BBC One documentary – There’s’ something deeply satisfying about pottering around an allotment and growing your own produce. No doubt that’s why plots are currently in such short supply with waiting lists of up to 40 years in some areas of the country.

By: Adrian Lee
Daily Express
January 22, 2013


It is estimated that there are about 350,000 allotments in the UK but another 150,000 are needed to meet soaring demand.

The boom in popularity is being driven by a desire for homegrown fruit and veg, rising prices at the greengrocers and the wholesome image associated with being outdoors and getting your hands dirty.

Yet behind the genteel veneer allotment wars are raging among the nation’s potting sheds. Last year there were 3,500 disputes involving plot holders, covering everything from rampant weeds and drunken behaviour to alleged land-grabbing and sabotage. For many cultivators, who once had to contend with nothing worse than slugs and blight, it seems the good life is turning sour.
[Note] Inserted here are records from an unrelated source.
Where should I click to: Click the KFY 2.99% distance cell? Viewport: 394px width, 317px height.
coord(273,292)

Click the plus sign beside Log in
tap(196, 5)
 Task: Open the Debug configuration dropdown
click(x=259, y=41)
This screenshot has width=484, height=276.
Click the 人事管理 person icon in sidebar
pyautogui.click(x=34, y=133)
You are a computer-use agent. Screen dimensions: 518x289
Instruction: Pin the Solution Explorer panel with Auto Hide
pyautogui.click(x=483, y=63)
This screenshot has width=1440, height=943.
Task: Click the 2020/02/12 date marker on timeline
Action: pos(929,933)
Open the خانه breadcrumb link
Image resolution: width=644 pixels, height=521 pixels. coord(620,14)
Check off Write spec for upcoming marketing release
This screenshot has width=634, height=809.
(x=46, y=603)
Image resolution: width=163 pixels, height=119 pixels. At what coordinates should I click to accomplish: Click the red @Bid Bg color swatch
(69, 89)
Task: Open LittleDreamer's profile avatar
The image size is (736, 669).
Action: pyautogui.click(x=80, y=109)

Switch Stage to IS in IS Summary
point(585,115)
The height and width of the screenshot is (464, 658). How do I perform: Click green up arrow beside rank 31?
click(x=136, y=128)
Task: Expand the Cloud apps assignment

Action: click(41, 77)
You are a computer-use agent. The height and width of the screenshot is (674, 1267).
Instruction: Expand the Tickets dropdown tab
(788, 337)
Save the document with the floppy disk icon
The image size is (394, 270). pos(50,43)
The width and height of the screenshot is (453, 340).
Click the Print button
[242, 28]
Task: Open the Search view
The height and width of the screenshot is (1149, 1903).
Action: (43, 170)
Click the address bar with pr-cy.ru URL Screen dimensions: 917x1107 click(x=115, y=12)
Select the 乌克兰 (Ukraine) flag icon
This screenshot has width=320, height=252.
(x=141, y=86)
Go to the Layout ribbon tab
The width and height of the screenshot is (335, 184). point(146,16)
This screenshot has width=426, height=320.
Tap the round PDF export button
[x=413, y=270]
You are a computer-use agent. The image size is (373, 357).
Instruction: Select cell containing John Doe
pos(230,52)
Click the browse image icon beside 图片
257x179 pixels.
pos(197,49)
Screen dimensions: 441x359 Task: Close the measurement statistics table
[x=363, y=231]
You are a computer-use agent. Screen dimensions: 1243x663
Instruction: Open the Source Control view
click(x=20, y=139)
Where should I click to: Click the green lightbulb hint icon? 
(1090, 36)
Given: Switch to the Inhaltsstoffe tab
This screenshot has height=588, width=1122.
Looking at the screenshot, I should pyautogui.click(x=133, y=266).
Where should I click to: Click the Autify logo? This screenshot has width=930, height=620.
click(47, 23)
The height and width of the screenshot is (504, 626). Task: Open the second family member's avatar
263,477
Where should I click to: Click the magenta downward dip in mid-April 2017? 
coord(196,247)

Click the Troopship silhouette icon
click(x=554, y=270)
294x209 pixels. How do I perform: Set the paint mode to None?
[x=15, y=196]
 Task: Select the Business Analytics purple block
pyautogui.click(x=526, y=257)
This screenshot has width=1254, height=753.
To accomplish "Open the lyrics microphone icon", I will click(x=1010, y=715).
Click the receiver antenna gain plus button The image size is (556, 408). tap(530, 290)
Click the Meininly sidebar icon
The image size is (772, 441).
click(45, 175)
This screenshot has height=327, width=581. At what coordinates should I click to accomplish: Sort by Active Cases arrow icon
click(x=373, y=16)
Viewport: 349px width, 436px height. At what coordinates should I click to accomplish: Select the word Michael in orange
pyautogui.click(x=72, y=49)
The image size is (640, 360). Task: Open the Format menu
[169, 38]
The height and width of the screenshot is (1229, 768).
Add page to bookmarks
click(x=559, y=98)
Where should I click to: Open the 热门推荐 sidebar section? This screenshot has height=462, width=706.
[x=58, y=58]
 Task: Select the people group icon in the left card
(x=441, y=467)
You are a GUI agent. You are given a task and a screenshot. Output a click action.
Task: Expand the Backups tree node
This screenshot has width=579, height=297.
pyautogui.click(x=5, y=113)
A BBC One documentary tonight will reveal that seething envy and petty jealousy are at the heart of an outbreak of dirty tricks. It involves tales of arson, subterfuge, stolen produce and poisoned water butts. In Kent, following a series of breakins, two brave gardeners are seen hunting a suspect in the nearby woods. In Devon there’s an increasingly bitter civil war between neighbouring growers. Prize vegetables are being snatched and sheds ransacked and it looks like an inside job.

In Newcastle two men fight for the prestigious title of champion gardener.

Read the complete article here.

For those in the UK, the show is available online here for a few days.

1 comment

1 Laura { 01.25.13 at 10:11 am }

Oh dear, the gutter press gets it all out of proportion again, and I am surprised at City Farmer for repeating such garbage without any kind of critical thought or awareness of the nature of it’s source.

There’s always been beak ins and thefts and petty arson and such, mostly bored kids. And there is a robust competitive edge between some plotholders, especially those who grow for show. And there are also some out and out nutters among what is a large population of allotment holders.

But what reigns over all of the pettiness and vandalism and what is normally a healthy competitiveness is a spirit of helping one another, sharing, camaraderie, and mutual support. It’s a live and let live culture on the whole, for the vast majority of us allotmenteers.

But I guess that kind of story would not sell newspapers, at least not the gutter press kind.

City Farmer, think before you spread this kind of stuff, and check and verify your sources, please.